Meistens sehen die Beteiligten aber einfach aus wie immer, was mich einerseits staunen lässt, mir andererseits aber auch zeigt: Es hat schon einen Grund, warum ich nicht Politiker geworden bin. Ich würde in vergleichbaren Situationen wahrscheinlich am Mikro einschlafen. Oder einfach umkippen.

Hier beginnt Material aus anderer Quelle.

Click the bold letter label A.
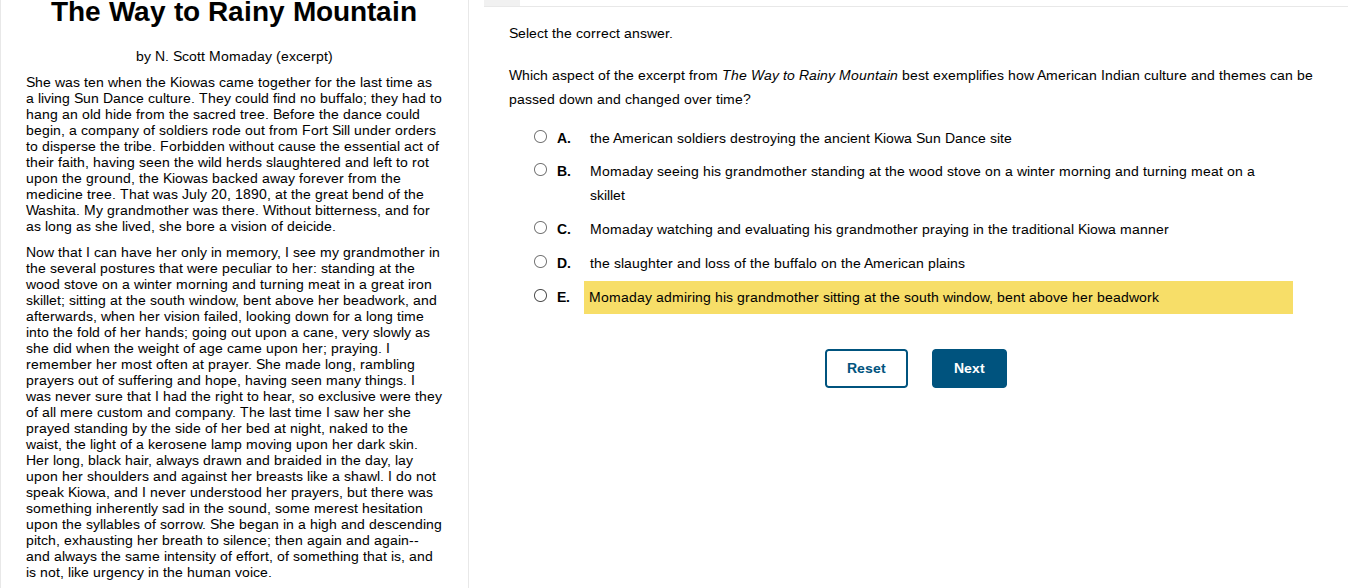tap(564, 138)
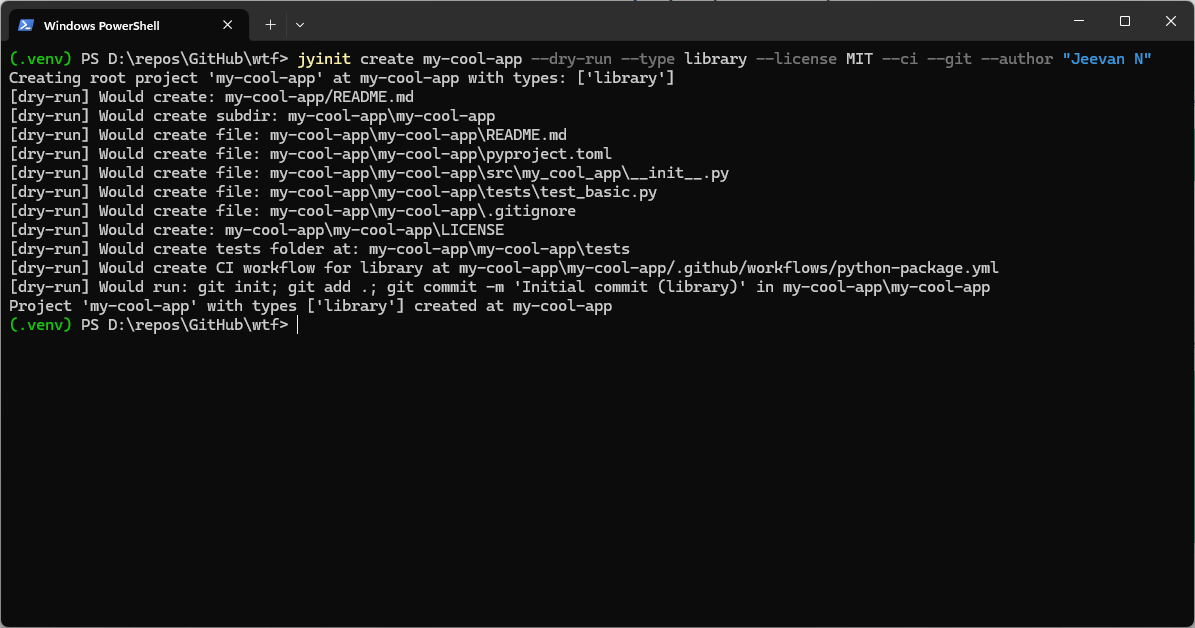Viewport: 1195px width, 628px height.
Task: Click the yellow jyinit command word
Action: [323, 59]
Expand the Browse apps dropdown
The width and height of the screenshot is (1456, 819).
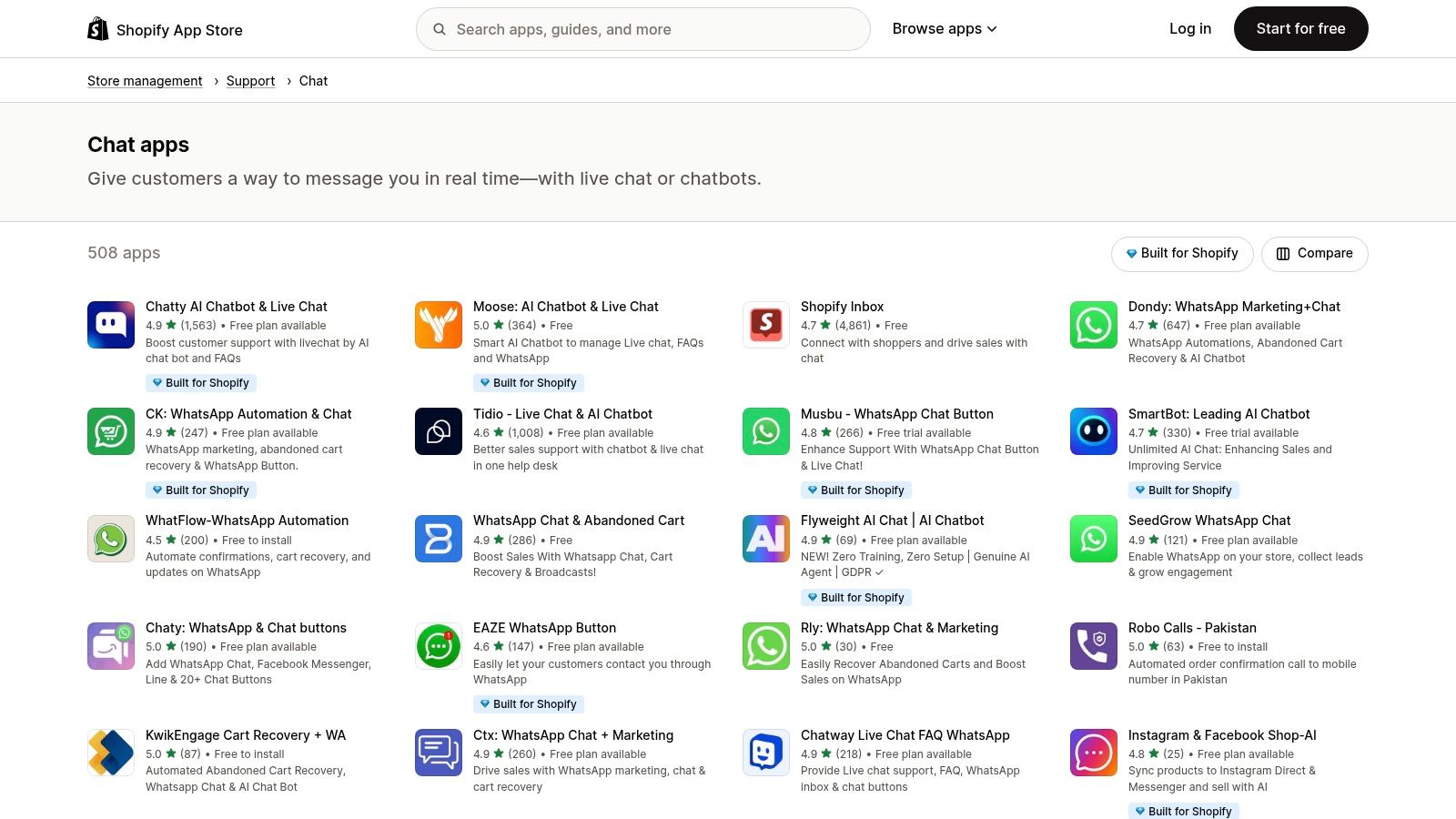point(944,28)
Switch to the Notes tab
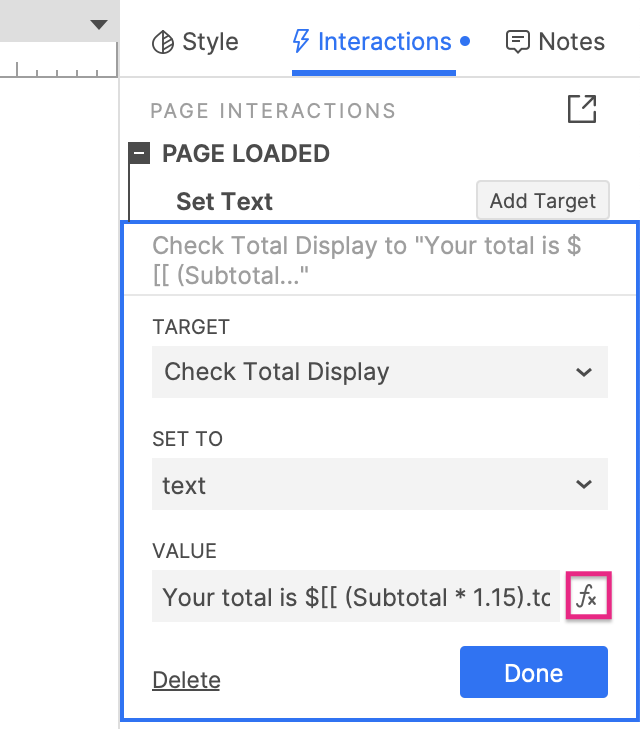 [x=571, y=42]
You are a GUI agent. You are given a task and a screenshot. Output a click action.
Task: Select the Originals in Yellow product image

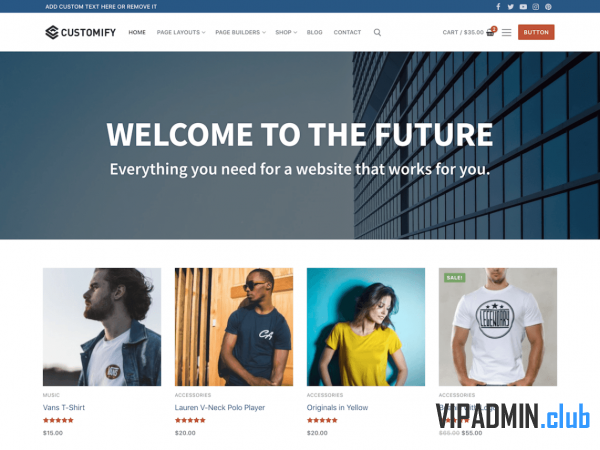click(366, 327)
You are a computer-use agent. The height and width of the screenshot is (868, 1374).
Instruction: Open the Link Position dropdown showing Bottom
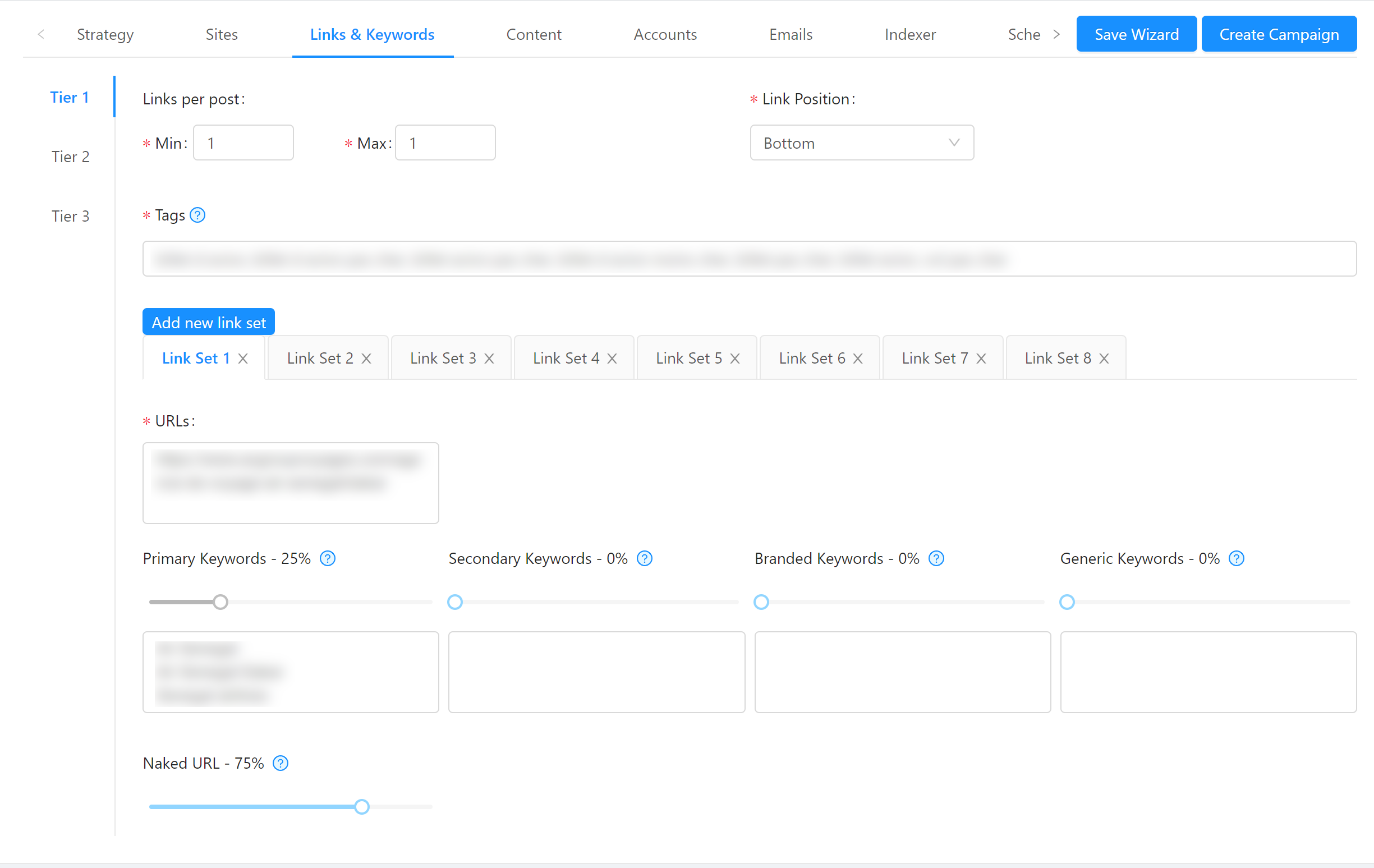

An diesem Mittwochmittag traten Olaf Scholz, Christian Lindner und Robert Habeck im Kanzleramt vor die Kameras, nachdem sie sich mal wieder eine Nacht um die Ohren geschlagen hatten, um für das kommende Jahr irgendwie doch noch einen Haushalt vorlegen zu können. Ok, vielleicht waren sie ein ganz klein bisschen blasser als sonst, ansonsten aber wirkten sie halbwegs fit. Lindner hatte sogar einen Spruch parat. Das Kabinett habe sich mit dem Thema Einsamkeit beschäftigt. „Ich kann allerdings feststellen, dass wir drei in den letzten Wochen nicht betroffen gewesen sind“, sagte er und wirkte für einen Moment, als müsse er sich ein Lachen verkneifen.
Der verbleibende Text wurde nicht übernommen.